I’m not at a saturation point. The busiest week I’ve had so far is just over 300lbs. And, I’m confident that I can produce about twice that – perhaps 600-700lbs in a week – but I have to get a little bit smarter and more efficient about how I work. I expect the pounds per week to increase steadily. Also, I do not intend to work forever and retire in my garage. When demand is strong enough that I can justify moving out, I will be thrilled.
Q: What type of buyers are you looking for?
For now, I intend to keep Link Lab focus on wholesale to restaurants and retailers. Selling sausage directly to individuals is fun, but that’s not a sustainable business model for me. Full Circle, Spud.com, and a couple of other online grocery stores have been fantastic. They buy sausage from me, and their customers buy it from them through their website. That’s a perfect scenario for me and my very-limited refrigeration space. I love working with chefs and with restaurants. A great partnership I’ve created is Chef Thomas Horner of Hook & Plow Restaurant down at the Waterfront Marriott. He’s pretty much my ideal customer. He told me, “Bring me something delicious, and I will challenge my kitchen staff to make something great on our menu each week!” I can’t get a better request than that. I bring him different sausage varieties each week, and sure enough, he is really creative, producing some wonderful dishes. We all start with great ingredients! That’s why we get along so well.

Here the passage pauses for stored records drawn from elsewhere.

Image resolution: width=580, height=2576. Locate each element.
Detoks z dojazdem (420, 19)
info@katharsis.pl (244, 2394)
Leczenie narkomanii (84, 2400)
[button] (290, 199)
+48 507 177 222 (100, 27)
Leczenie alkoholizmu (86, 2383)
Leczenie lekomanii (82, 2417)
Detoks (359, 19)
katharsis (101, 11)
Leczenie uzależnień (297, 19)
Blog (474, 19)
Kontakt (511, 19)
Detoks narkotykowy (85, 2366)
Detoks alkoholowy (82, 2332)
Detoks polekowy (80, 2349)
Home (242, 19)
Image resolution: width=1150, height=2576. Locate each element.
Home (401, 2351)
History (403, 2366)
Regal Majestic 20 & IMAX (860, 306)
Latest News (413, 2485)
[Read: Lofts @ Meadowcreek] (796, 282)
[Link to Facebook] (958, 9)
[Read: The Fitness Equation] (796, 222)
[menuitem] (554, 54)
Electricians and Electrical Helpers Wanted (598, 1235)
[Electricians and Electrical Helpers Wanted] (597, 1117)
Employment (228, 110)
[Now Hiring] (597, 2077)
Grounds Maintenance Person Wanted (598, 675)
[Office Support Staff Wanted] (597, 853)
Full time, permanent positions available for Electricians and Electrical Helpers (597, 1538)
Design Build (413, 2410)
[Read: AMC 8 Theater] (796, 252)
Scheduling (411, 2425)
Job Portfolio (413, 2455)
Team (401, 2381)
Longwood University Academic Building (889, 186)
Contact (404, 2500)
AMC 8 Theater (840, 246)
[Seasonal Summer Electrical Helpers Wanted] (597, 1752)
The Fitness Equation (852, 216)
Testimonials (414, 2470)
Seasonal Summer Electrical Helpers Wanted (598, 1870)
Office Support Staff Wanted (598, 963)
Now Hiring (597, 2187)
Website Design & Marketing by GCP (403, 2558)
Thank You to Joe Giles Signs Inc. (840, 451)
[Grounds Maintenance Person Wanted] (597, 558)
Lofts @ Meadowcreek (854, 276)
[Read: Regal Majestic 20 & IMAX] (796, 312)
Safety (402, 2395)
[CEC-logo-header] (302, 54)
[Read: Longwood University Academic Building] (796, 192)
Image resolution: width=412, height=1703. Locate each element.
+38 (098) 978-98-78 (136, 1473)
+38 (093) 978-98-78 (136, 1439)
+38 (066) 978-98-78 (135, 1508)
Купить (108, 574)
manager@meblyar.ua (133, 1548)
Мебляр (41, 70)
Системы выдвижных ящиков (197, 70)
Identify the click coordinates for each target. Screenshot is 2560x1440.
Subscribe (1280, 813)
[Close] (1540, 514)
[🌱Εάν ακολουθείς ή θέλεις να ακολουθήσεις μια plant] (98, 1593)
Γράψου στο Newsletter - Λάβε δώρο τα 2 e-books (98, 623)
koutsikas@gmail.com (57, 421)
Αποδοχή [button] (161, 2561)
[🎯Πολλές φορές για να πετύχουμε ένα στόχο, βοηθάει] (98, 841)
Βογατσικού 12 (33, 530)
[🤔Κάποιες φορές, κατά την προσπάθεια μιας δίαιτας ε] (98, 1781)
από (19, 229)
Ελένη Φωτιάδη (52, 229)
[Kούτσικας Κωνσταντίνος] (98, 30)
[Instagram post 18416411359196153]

Q: Where can the rest of us – individual consumers – buy your products?
My website keeps a current list of the retail shops and restaurants who sell our sausage.
Currently, A few places to easily get Link Lab Sausage include:
- Sunset Hill Green Market in Ballard – they are wonderful, early adopters of all of my things and I love to support them.
- Full Circle
- Chimacum Farm Stand near Pt Townsend
- Bellingham Co-op
- Sno Isle Co-op
Restaurants and other retailers are listed on our website: Linklabartisanmeats.com.
Q: Hopefully helping you find more retail outlets is something PSFN can help you with.
Some of the best connections I’ve established in this first year of business have been initiated through the help of PSFN. Chef Christopher Linamen (Overlake Medical Center), Chef Chris Johnson (United General), Craig Mayberry (Heritage Lane), and Full Circle are all examples of great producers, consumers, and distributors who all love great sausage and who are great to work with. All the people that I’ve met through PSFN, and community of industry professionals who embrace what I’m doing at Link Lab are consistently fun, interesting people that keep doing the right thing regarding food and our food-system. I see PSFN as a partner, a great resource, and a bunch of great people to work with.